Notevole la ricostruzione della “festa della pietra rotonda”, una tradizione dominicana che affonda le sue radici nel vudù e nel sincretismo religioso. Si tratta di una specie di macumba con i fedeli che si riuniscono davanti a una pietra rotonda e si scatenano in balli frenetici indossando maschere di legno. Si scannano maiali e le viscere defluiscono sul pavimento insieme al sangue che viene raccolto in capaci recipienti. Si fanno offerte floreali ai santi e gli invitati bevono il sangue del maiale, prima di passare al terribile sacrificio umano e al pasto con il cuore della vittima. Infine una negra posseduta balla una rumba inarrestabile e freme in ogni parte del corpo perdendo stille di sudore. Questa parte della pellicola è da ricordare per il forte contenuto documentaristico. Certo che la sequenza dove viene ucciso un ragazzo è soltanto recitata, ma tutto il resto è molto realistico e pare girato in presa diretta. Notevole l’attenzione ai particolari di una città coloniale fatta di strade polverose e deserte, vicoli sterrati e case di legno, appartamenti cadenti con vecchi sellon che si muovono da soli e bambini che corrono dietro ad auto scassate. Tutto molto bello.
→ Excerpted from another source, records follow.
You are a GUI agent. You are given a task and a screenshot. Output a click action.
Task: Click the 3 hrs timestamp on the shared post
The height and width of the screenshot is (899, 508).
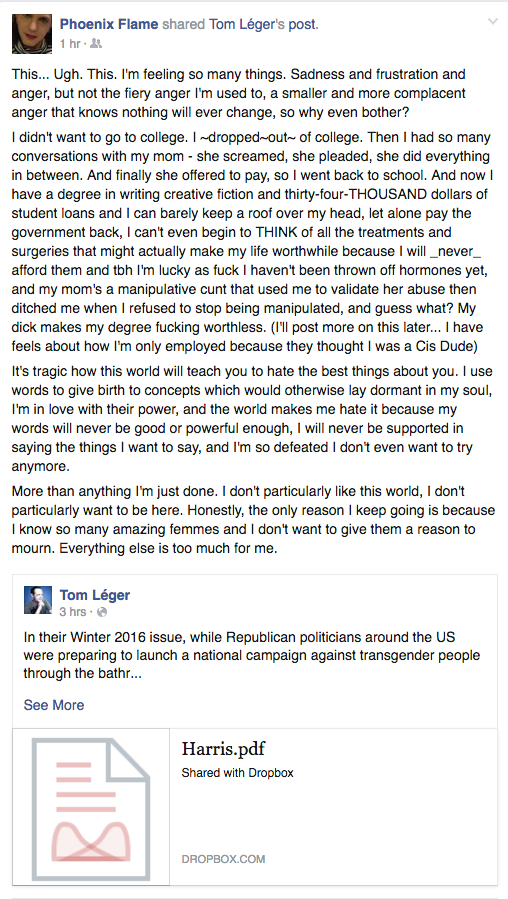pos(72,612)
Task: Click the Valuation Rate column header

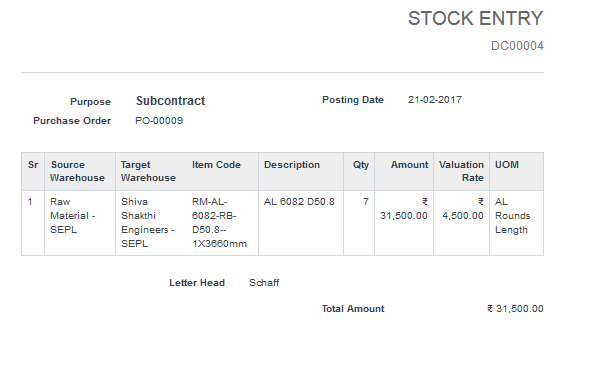Action: pos(461,171)
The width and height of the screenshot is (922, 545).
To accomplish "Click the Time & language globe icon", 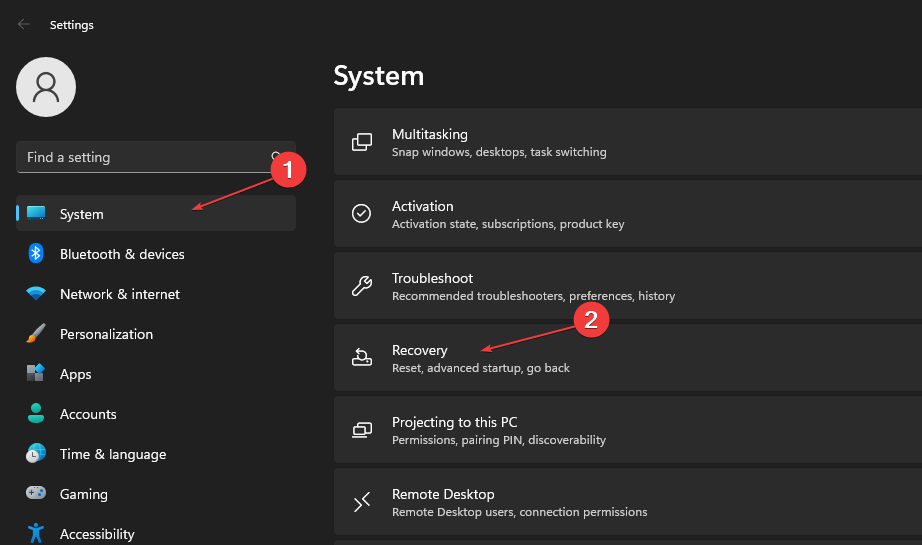I will point(36,454).
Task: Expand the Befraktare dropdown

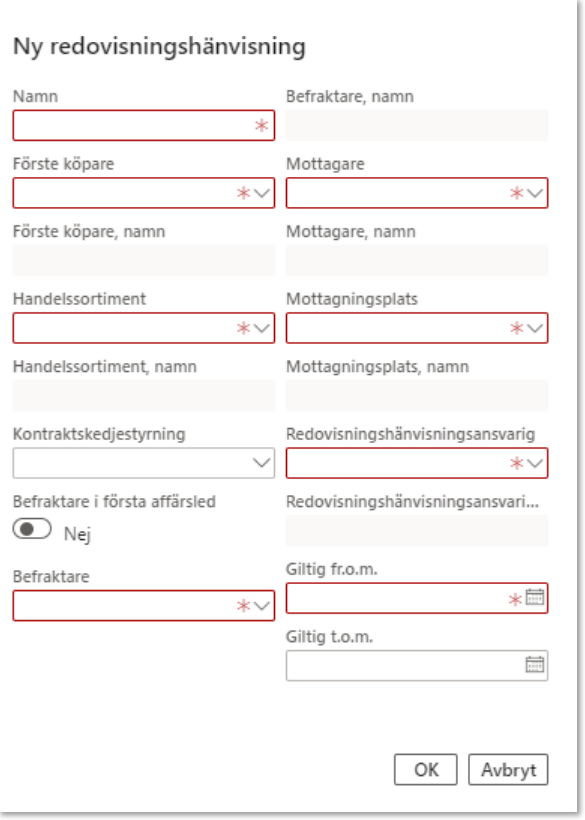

Quello che proprio non va invece è la recitazione di Sirpa Lane e di Maurice Poli che sciupa quanto di buono il regista tenta di fare. Sirpa Lane – la nuova Bardot, secondo Roger Vadim, ma crediamo che si riferisse soltanto alla bellezza – si fa apprezzare soltanto quando tace e nelle scene dove è impegnata a far sesso. Breve la sua popolarità, dovuta a film come La bestia e in seguito ad alcuni nazi erotici. Morta di Aids nel 1999. In questa pellicola raggiunge il peggio della performance quando recita un sermone sulla violenza.
D’Amato è bravo a contaminare l’erotico con un pizzico di orrore, inserendo qua e là dettagli gore e splatter come un maiale e un uomo fatti a pezzi. La lunghezza di alcune sequenze (il viaggio in jeep è interminabile…) spesso annoia ed è un difetto che troviamo spesso nei film di questo periodo.
Da dimenticare quel che scrive qualche critico cinematografico suPapaya dei caraibi. Marco Giusti ha visto tra gli interpreti Anna Maria Napolitano: dice che recita la parte di Papaya (sic!). In realtà Papaya è Melissa Chimenti, attrice che compare in un pugno di film, tra cui Gardenia(1970) di Domenico Paolella e Carambola (1974) di Ferdinando Baldi. Si ricorda per essere stata, insieme all’effimera starlet Marcella Petrelli, la corista del famoso duo musicale anni Settanta “Gepy & Gepy”. Basta guardare il film per non confonderla con Anna Maria Napolitano (Annj Goren) che ha recitato nei porno caraibici di Massaccesi. Lo stesso Giusti sostiene che Sirpa Lane e Maurice Poli sono una coppia in crisi che cerca di rivitalizzare il matrimonio. Secondo noi ha fatto un po’ di confusione tra Papaya dei caraibi e Orgasmo nero. Perché parlare di quel che non si conosce?